Sale of the Week

For just $6300, a buyer gets to wear the (Toyota) Crown

by Andrew Newton
24 March 2023 2 min read

I’ll admit it, we highlight a lot of expensive cars, even on this Sale of the Week series. From Paul Newman’s $80,000 brick last week to Mercedes-Benz’s $142M 300 SLR Uhlenhaut Coupe last year, there’s something about a spit take-inducing dollar figure that tends to grab attention. But we like cheap cars, too, and there are some weeks when a low price stands out more than a record-breaking one.

Such is the case with this week’s car: 3700 pounds of pillowy-soft, range-topping JDM luxury magnificence with V-8 power, rear-wheel drive, and even an air purifier to keep back-seat passengers breathing clean as they enjoy their sprawling fields of legroom. Sounds expensive, no? In fact, it changed hands on Cars&Bids for $6314. Sounds more like a few months of groceries (thanks, inflation) than a rare vintage luxury car, but here we are.


The vehicle in question is a 1995 Toyota Crown Majesta. Now, the Crown has been Toyota’s mainstream domestic sedan for decades. In fact, it’s Toyota’s longest-running model and one that spawned other royal headwear-themed models like Corona and Tiara. Corolla even means “small crown” in Latin and Camry is derived from a Japanese phrase for “little crown.” The “Majesta,” however, is the upmarket version and Toyota’s flagship model in many countries. The second generation Majesta, also known as the S150, debuted in 1995 with the looks of a Lexus LS 400 that got rear ended by a Cadillac, and it carried over Toyota’s 4.0-liter 1UZ V8 from the previous-generation Crown Majesta (and the Lexus LS). Just about any Toyota powertrain is robust, but there’s a twin-turbo version of the 1UZ that’s one of very few road car engines certified by the FAA for use in an airplane. How’s that for reliability?


Speaking of aviation, this thing really flew under the radar at just above six grand. Sure, it isn’t perfect. At 106,700 km (66,300 miles) there are bumps and scrapes, splits in the dash top, the paint on the left side doors doesn’t match, and it needs new tires. It also has air suspension, and though no issues are reported, any air suspension system is expensive to repair. But let’s move on to the “pros” column.

It already has a US title, so there’s no confusing import paperwork. Being a high-spec luxo-cruiser it is also remarkably well-equipped, especially for the ’90s. Wood interior trim, power-adjustable front and rear seats, all-digital gauges, head-up display, automatic climate control with oscillating front vents, rear audio and climate control, and the aforementioned air purifier are all there to enjoy. And just look at that interior, draped in more industrial gray carpet than a convention center. Ok, maybe that’s more con than pro, but at least it’s in very good shape, and the floor mats do have a nifty wave pattern on them. There also don’t appear to be any modifications.

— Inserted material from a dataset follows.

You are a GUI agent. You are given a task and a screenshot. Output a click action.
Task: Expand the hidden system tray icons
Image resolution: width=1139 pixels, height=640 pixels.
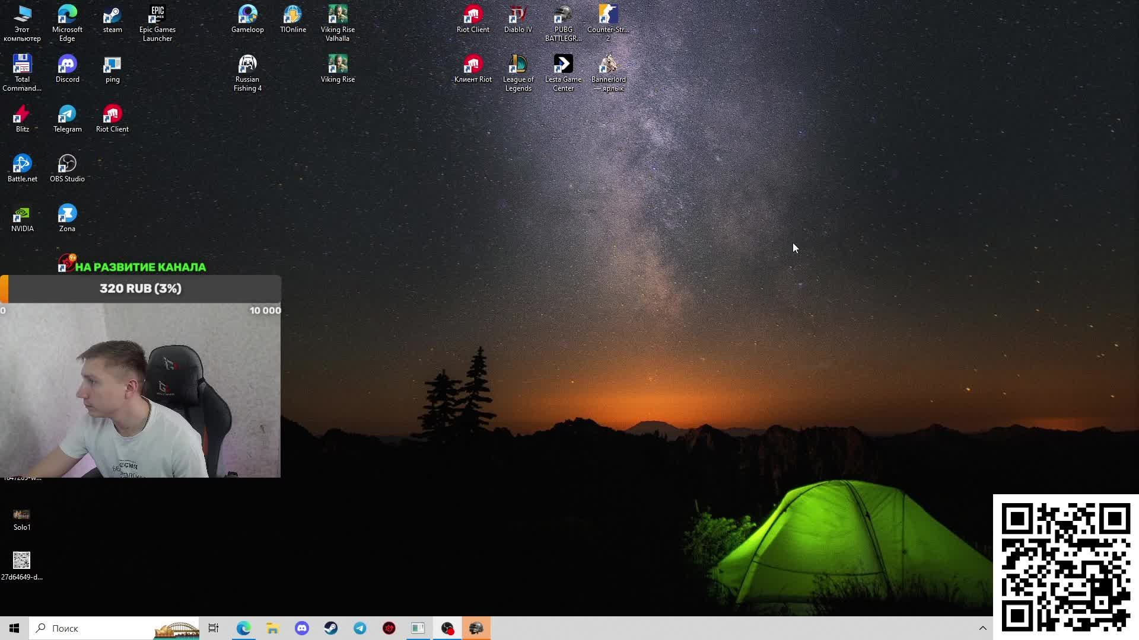pos(982,628)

Bottom line—we like the car and we like the result. In a collector car market (especially for Japanese classics) that is coming out of a superheated couple of years it’s always nice to see a bargain, even it is for a car that most people on the road see as just an old refrigerator white Toyota with the steering wheel on the wrong side. The new owner, though, has a fun, usable, comfortable, and downright interesting classic with JDM street cred, all for the price of a project car.